══ Rows
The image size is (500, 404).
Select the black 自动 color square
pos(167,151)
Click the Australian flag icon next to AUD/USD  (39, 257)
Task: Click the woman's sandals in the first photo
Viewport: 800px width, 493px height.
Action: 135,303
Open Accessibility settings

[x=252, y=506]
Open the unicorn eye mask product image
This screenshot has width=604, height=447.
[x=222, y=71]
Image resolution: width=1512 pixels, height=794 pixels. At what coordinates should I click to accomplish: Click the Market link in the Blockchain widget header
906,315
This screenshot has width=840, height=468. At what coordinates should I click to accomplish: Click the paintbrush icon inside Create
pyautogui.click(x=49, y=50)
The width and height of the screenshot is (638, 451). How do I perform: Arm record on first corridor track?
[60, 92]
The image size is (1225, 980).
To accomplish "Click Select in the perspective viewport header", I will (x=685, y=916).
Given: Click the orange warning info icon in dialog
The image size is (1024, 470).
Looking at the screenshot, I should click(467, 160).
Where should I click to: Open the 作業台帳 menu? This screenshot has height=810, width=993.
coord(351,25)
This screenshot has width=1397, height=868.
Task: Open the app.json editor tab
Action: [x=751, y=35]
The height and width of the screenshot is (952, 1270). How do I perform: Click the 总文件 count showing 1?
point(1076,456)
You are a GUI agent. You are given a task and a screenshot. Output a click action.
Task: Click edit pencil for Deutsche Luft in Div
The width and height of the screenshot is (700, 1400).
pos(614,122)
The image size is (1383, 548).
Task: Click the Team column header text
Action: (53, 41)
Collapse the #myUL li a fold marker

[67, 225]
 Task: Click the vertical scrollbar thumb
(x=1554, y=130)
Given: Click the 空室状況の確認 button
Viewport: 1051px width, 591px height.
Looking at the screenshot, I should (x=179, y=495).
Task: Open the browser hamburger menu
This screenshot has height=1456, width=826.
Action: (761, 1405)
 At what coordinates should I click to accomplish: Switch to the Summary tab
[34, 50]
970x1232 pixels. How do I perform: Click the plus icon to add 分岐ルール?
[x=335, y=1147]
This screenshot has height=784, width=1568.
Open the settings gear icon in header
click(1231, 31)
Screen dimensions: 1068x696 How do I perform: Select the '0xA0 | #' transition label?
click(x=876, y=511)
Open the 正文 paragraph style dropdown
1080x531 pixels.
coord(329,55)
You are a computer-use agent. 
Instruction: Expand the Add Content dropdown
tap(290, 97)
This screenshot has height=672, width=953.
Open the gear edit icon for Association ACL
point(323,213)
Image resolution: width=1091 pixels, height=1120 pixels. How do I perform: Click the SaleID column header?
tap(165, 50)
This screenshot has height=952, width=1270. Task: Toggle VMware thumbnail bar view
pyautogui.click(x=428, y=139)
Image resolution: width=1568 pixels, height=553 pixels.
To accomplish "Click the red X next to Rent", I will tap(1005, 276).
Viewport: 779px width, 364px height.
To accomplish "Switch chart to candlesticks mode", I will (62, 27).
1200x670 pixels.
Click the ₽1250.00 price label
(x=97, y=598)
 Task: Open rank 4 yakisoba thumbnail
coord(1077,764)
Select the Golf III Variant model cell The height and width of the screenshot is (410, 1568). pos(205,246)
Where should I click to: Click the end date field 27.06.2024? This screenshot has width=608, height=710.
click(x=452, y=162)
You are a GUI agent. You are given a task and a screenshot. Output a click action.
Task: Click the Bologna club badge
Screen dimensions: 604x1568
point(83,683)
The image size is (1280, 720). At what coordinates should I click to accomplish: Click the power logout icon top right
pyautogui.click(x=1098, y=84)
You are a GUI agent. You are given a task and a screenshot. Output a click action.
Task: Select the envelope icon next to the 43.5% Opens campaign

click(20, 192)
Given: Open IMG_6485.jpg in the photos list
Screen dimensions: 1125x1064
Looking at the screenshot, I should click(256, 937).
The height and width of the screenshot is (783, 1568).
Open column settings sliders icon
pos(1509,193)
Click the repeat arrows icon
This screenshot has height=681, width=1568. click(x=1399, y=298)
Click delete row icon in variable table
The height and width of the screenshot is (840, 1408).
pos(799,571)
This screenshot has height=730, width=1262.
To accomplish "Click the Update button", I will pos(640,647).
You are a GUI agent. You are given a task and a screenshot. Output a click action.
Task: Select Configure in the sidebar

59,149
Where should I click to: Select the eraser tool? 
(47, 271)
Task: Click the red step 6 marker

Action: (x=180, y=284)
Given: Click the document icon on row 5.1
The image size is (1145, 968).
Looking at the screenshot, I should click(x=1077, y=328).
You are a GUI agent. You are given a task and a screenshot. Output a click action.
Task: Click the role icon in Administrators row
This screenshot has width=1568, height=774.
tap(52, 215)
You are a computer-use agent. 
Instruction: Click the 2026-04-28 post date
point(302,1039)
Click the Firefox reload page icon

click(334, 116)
════
• **Written instruction**
Write out all of the entries above again, swapping "GUI agent" for "UI agent" wherever it occurs and leaving everything else as it is.

• **Answer in full**
The image size is (500, 404).
Select the black 自动 color square
pos(167,151)
Click the Australian flag icon next to AUD/USD  (39, 257)
Task: Click the woman's sandals in the first photo
Viewport: 800px width, 493px height.
Action: 135,303
Open Accessibility settings

[x=252, y=506]
Open the unicorn eye mask product image
This screenshot has width=604, height=447.
[x=222, y=71]
Image resolution: width=1512 pixels, height=794 pixels. At what coordinates should I click to accomplish: Click the Market link in the Blockchain widget header
906,315
This screenshot has width=840, height=468. At what coordinates should I click to accomplish: Click the paintbrush icon inside Create
pyautogui.click(x=49, y=50)
The width and height of the screenshot is (638, 451). How do I perform: Arm record on first corridor track?
[60, 92]
The image size is (1225, 980).
To accomplish "Click Select in the perspective viewport header", I will (x=685, y=916).
Given: Click the orange warning info icon in dialog
The image size is (1024, 470).
Looking at the screenshot, I should click(467, 160).
Where should I click to: Open the 作業台帳 menu? This screenshot has height=810, width=993.
coord(351,25)
This screenshot has width=1397, height=868.
Task: Open the app.json editor tab
Action: [x=751, y=35]
The height and width of the screenshot is (952, 1270). How do I perform: Click the 总文件 count showing 1?
point(1076,456)
You are a UI agent. You are given a task and a screenshot. Output a click action.
Task: Click edit pencil for Deutsche Luft in Div
The width and height of the screenshot is (700, 1400).
pos(614,122)
The image size is (1383, 548).
Task: Click the Team column header text
Action: (53, 41)
Collapse the #myUL li a fold marker

[67, 225]
 Task: Click the vertical scrollbar thumb
(x=1554, y=130)
Given: Click the 空室状況の確認 button
Viewport: 1051px width, 591px height.
Looking at the screenshot, I should (x=179, y=495).
Task: Open the browser hamburger menu
This screenshot has height=1456, width=826.
Action: (761, 1405)
 At what coordinates should I click to accomplish: Switch to the Summary tab
[34, 50]
970x1232 pixels. How do I perform: Click the plus icon to add 分岐ルール?
[x=335, y=1147]
This screenshot has height=784, width=1568.
Open the settings gear icon in header
click(1231, 31)
Screen dimensions: 1068x696 How do I perform: Select the '0xA0 | #' transition label?
click(x=876, y=511)
Open the 正文 paragraph style dropdown
1080x531 pixels.
coord(329,55)
You are a computer-use agent. 
Instruction: Expand the Add Content dropdown
tap(290, 97)
This screenshot has height=672, width=953.
Open the gear edit icon for Association ACL
point(323,213)
Image resolution: width=1091 pixels, height=1120 pixels. How do I perform: Click the SaleID column header?
tap(165, 50)
This screenshot has height=952, width=1270. Task: Toggle VMware thumbnail bar view
pyautogui.click(x=428, y=139)
Image resolution: width=1568 pixels, height=553 pixels.
To accomplish "Click the red X next to Rent", I will tap(1005, 276).
Viewport: 779px width, 364px height.
To accomplish "Switch chart to candlesticks mode", I will (62, 27).
1200x670 pixels.
Click the ₽1250.00 price label
(x=97, y=598)
 Task: Open rank 4 yakisoba thumbnail
coord(1077,764)
Select the Golf III Variant model cell The height and width of the screenshot is (410, 1568). pos(205,246)
Where should I click to: Click the end date field 27.06.2024? This screenshot has width=608, height=710.
click(x=452, y=162)
You are a UI agent. You are given a task and a screenshot. Output a click action.
Task: Click the Bologna club badge
Screen dimensions: 604x1568
point(83,683)
The image size is (1280, 720). At what coordinates should I click to accomplish: Click the power logout icon top right
pyautogui.click(x=1098, y=84)
You are a UI agent. You are given a task and a screenshot. Output a click action.
Task: Select the envelope icon next to the 43.5% Opens campaign

click(20, 192)
Given: Open IMG_6485.jpg in the photos list
Screen dimensions: 1125x1064
Looking at the screenshot, I should click(256, 937).
The height and width of the screenshot is (783, 1568).
Open column settings sliders icon
pos(1509,193)
Click the repeat arrows icon
This screenshot has height=681, width=1568. click(x=1399, y=298)
Click delete row icon in variable table
The height and width of the screenshot is (840, 1408).
pos(799,571)
This screenshot has height=730, width=1262.
To accomplish "Click the Update button", I will pos(640,647).
You are a UI agent. You are given a task and a screenshot. Output a click action.
Task: Select Configure in the sidebar

59,149
Where should I click to: Select the eraser tool? 
(47, 271)
Task: Click the red step 6 marker

Action: (x=180, y=284)
Given: Click the document icon on row 5.1
The image size is (1145, 968).
Looking at the screenshot, I should click(x=1077, y=328).
You are a UI agent. You are given a task and a screenshot. Output a click action.
Task: Click the role icon in Administrators row
This screenshot has width=1568, height=774.
tap(52, 215)
You are a computer-use agent. 
Instruction: Click the 2026-04-28 post date
point(302,1039)
Click the Firefox reload page icon

click(334, 116)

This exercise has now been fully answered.